Conic projections map the sphere onto a cone, and then unroll the cone on to the plane. Conic projections are configured by two standard parallels, which determine where the cone intersects the globe.

minimap = map.properties(width=180, height=130)
alt.hconcat(
    minimap.project(type='conicEqualArea').properties(title='conicEqualArea'),
    minimap.project(type='conicEquidistant').properties(title='conicEquidistant'),
    minimap.project(type='conicConformal', scale=35, translate=[90,65]).properties(title='conicConformal'),
    minimap.project(type='albers').properties(title='albers'),
    minimap.project(type='albersUsa').properties(title='albersUsa')
).properties(spacing=10).configure_view(stroke=None)
Loading...
  • Conic Equal Area: Area-preserving conic projection. Shape and distance are not preserved, but roughly accurate within standard parallels.

  • Conic Equidistant: Conic projection that preserves distance along the meridians and standard parallels.

  • Conic Conformal: Conic projection that preserves shape (local angles), but not area or distance.

  • Albers: A variant of the conic equal area projection with standard parallels optimized for creating maps of the United States.

  • Albers USA: A hybrid projection for the 50 states of the United States of America. This projection stitches together three Albers projections with different parameters for the continental U.S., Alaska, and Hawaii.

Azimuthal projections map the sphere directly onto a plane.

minimap = map.properties(width=180, height=180)
alt.hconcat(
    minimap.project(type='azimuthalEqualArea').properties(title='azimuthalEqualArea'),
    minimap.project(type='azimuthalEquidistant').properties(title='azimuthalEquidistant'),
    minimap.project(type='orthographic').properties(title='orthographic'),
    minimap.project(type='stereographic').properties(title='stereographic'),
    minimap.project(type='gnomonic').properties(title='gnomonic')
).properties(spacing=10).configure_view(stroke=None)
Loading...
  • Azimuthal Equal Area: Accurately projects area in all parts of the globe, but does not preserve shape (local angles).

  • Azimuthal Equidistant: Preserves proportional distance from the projection center to all other points on the globe.

  • Orthographic: Projects a visible hemisphere onto a distant plane. Approximately matches a view of the Earth from outer space.

  • Stereographic: Preserves shape, but not area or distance.

  • Gnomonic: Projects the surface of the sphere directly onto a tangent plane.
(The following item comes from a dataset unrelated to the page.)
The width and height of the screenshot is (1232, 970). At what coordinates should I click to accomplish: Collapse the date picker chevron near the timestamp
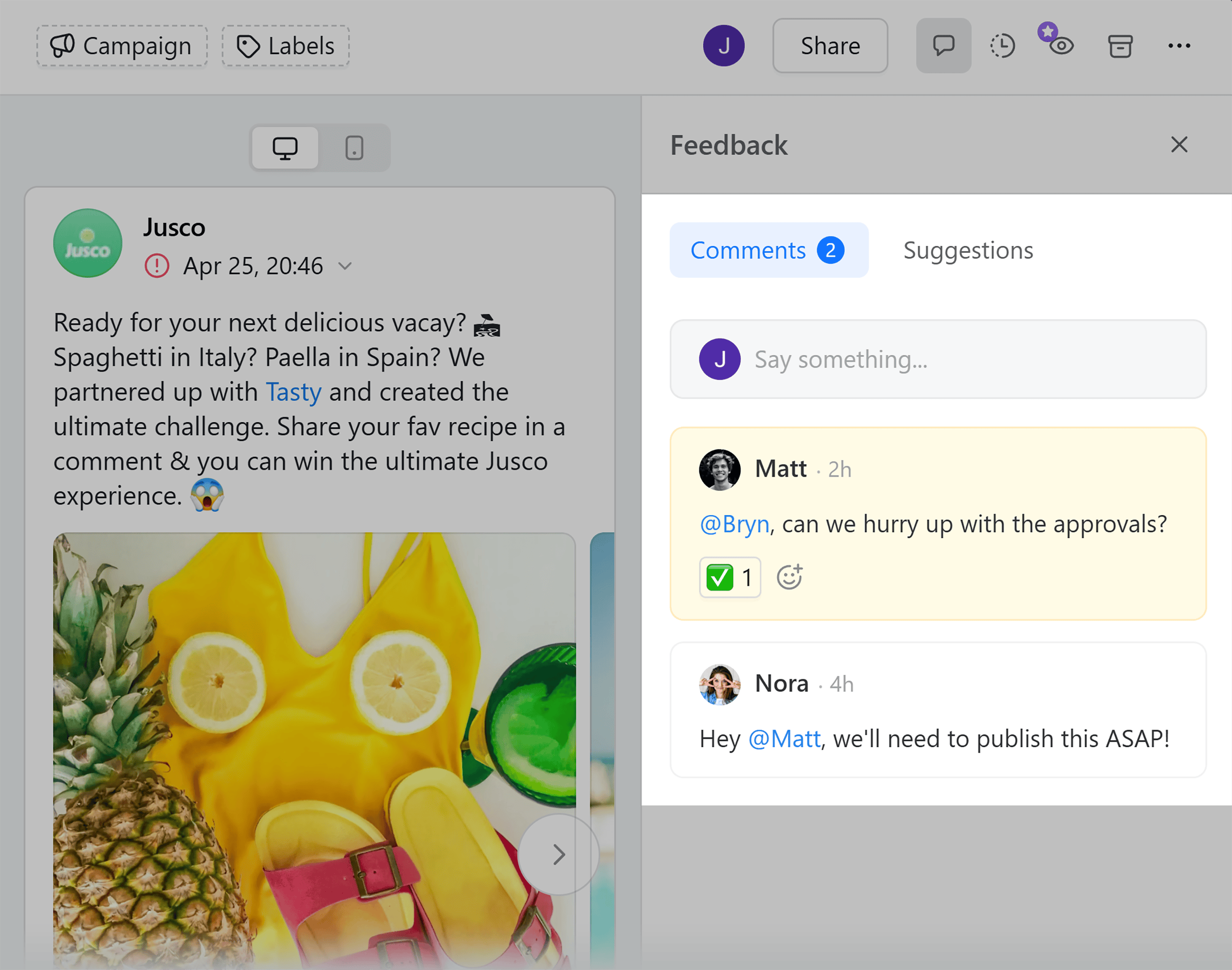click(x=346, y=266)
Great circles around the Earth are projected to straight lines, showing the shortest path between points.

Let’s play around a bit with vega-lite cartographic projections

The examples above all draw from the vega-datasets collection, including geometric (TopoJSON) and tabular (airports, unemployment rates) data. A common challenge to getting starting with geographic visualization is collecting the necessary data for your task.

A number of data providers abound, including services such as the United States Geological Survey and U.S. Census Bureau.
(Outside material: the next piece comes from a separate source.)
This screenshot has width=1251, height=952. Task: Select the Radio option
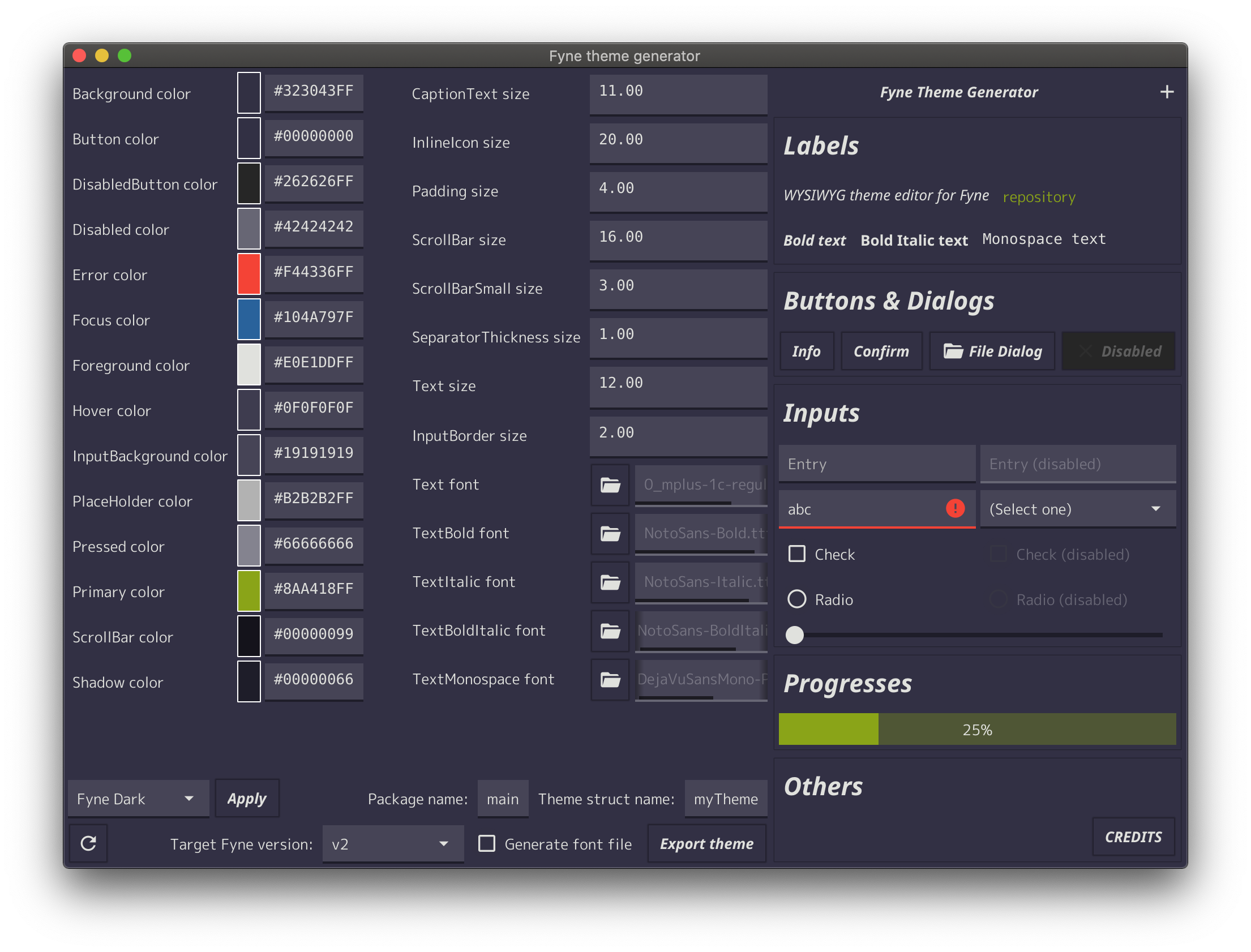[796, 599]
In many cases you may have existing data with a geographic component, but require additional measures or geometry. To help you get started, here is one workflow:

  1. Visit Natural Earth Data and browse to select data for regions and resolutions of interest. Download the corresponding zip file(s).

  2. Go to MapShaper and drop your downloaded zip file onto the page. Revise the data as desired, and then “Export” generated TopoJSON or GeoJSON files.

  3. Load the exported data from MapShaper for use with Altair!